8. Develop a storyline/visual that easily explains the technical detail for board level execs

Finally, I will develop an easy-to-understand storyline. From experience, I know that many senior managers like CEOs are visually oriented. “a picture tells a thousand words”. One way to prepare a storyline – which is non-technical – is to use visualization, since that helps stakeholders to better understand the root cause and the impact. This GIF visualizes the attack as a burglar breaking into your house using the primary key.

I use the Golden Circle to take boards along on the Why, What, and How of the company’s digital journey and whether you need to regularly train or keep them informed. My experience with boards is that they support the CISO rather than point at the CISO.

Maybe it’s a wake-up call that there is a limit to the current approaches in cloud security posture management. There is one thing you know for sure. There is no easy answer. Automobiles brought environmental challenges and traffic casualties. The aviation industry evolved by learning from accidents. The best we can do as an industry is to put pressure on these cloud providers to be more transparent about their internal capabilities and practices. And I believe that we ourselves need to take responsibility for providing non-tech people with a clear picture of what has happened during a security breach or similar event.

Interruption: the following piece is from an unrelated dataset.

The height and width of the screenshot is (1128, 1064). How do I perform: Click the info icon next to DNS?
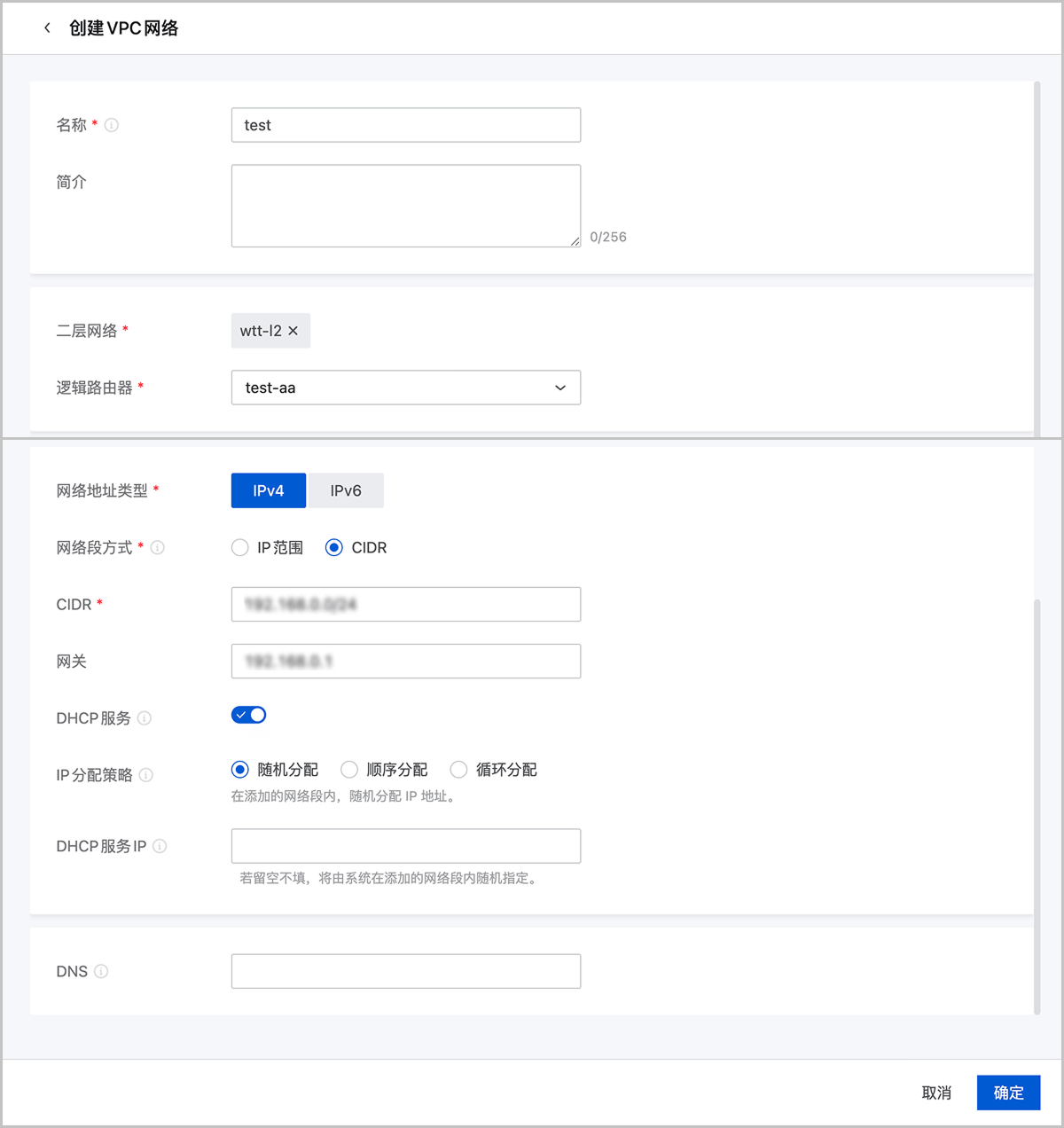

By: Yuri Bobber & Mark Butterhoff

P.S. a possible conspiracy theory: Former role of the person that found the vulnerability was a CTO of Microsoft’s cloud security group. Was this issue really just found, or was this a long known vulnerability used for own company marketing? 🙂

¹ Hazard analysis and critical control points, or HACCP, is a systematic preventive approach to food safety from biological, chemical, and physical hazards in production processes that can cause the finished product to be unsafe and designs measures to reduce these risks to a safe level.

² The International Air Transport Association (IATA) represents 290 airlines or 82% of total air traffic. IATA supports many areas of aviation activity and helps to formulate industry policy on critical aviation issues.

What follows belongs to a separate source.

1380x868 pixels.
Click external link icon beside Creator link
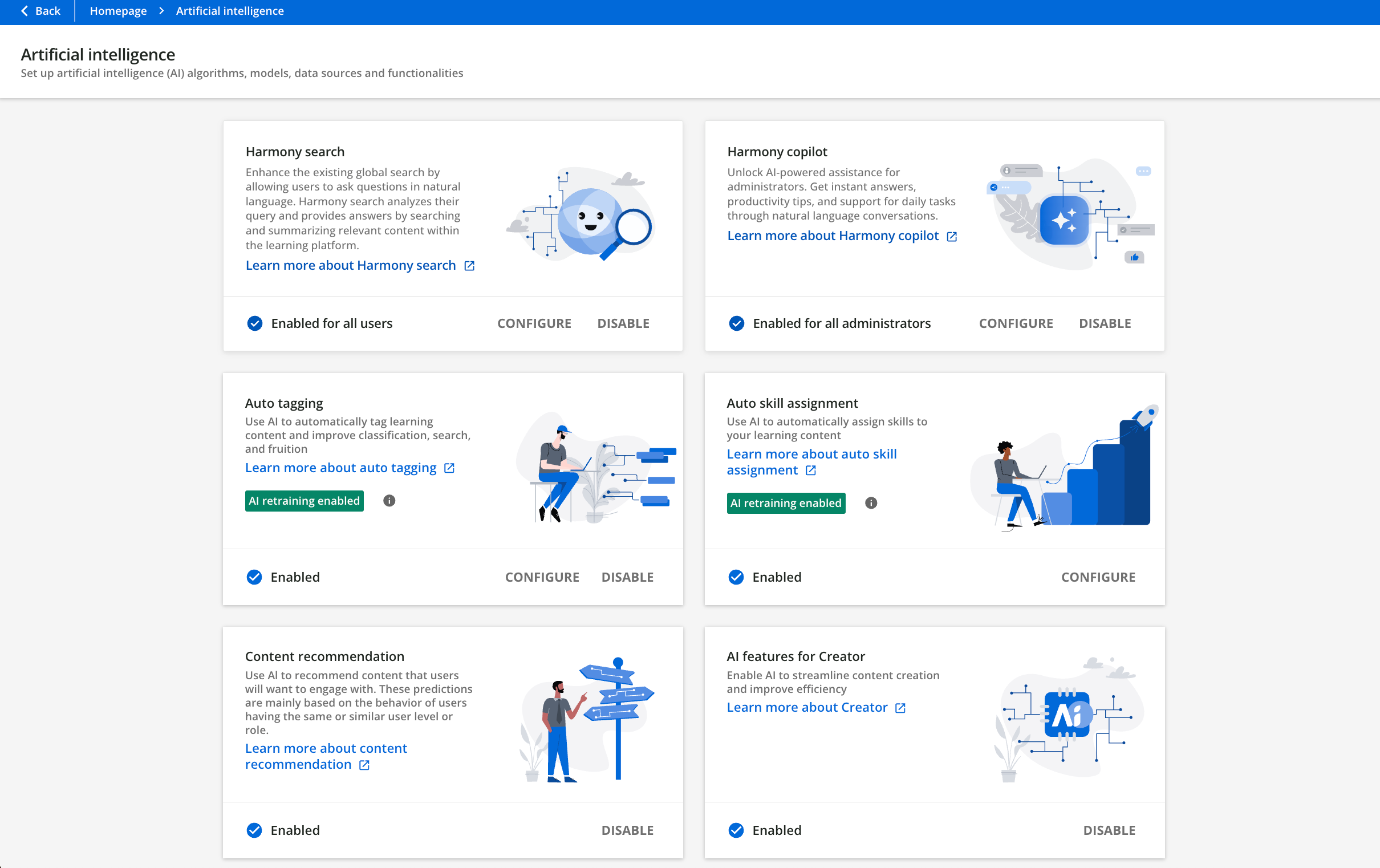pos(900,708)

³ The Common Vulnerabilities and Exposures (CVE) system provides a reference-method for publicly known information-security vulnerabilities and exposures. … The Security Content Automation Protocol uses CVE, and CVE IDs are listed on Mitre’s system as well as in the US National Vulnerability Database.

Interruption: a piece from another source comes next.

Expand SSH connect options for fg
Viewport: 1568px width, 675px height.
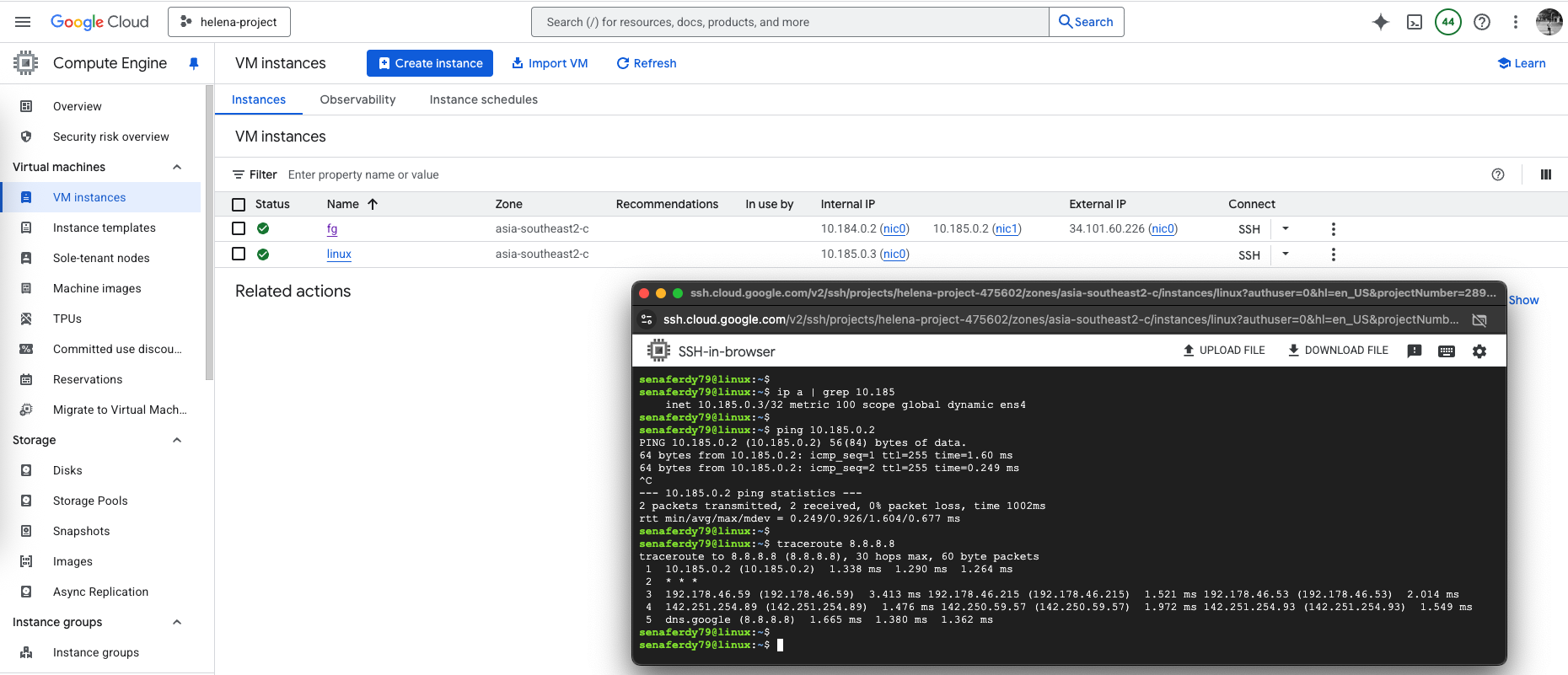1286,228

⁴ LinkedIn message by Satya Nadella on his visit to the Whitehouse https://www.linkedin.com/feed/update/urn:li:activity:6836412665846472704/

⁵ Row hammer is a security exploit that takes advantage of an unintended and undesirable side effect in dynamic random-access memory (DRAM) in which memory cells interact electrically between each other by leaking their charges, and possibly changing the contents of nearby memory rows that were not addressed in the original memory access.

⁶ The Confidential Computing Consortium (CCC) brings together hardware vendors, cloud providers, and software developers to accelerate the adoption of Trusted Execution Environment (TEE) technologies and standards.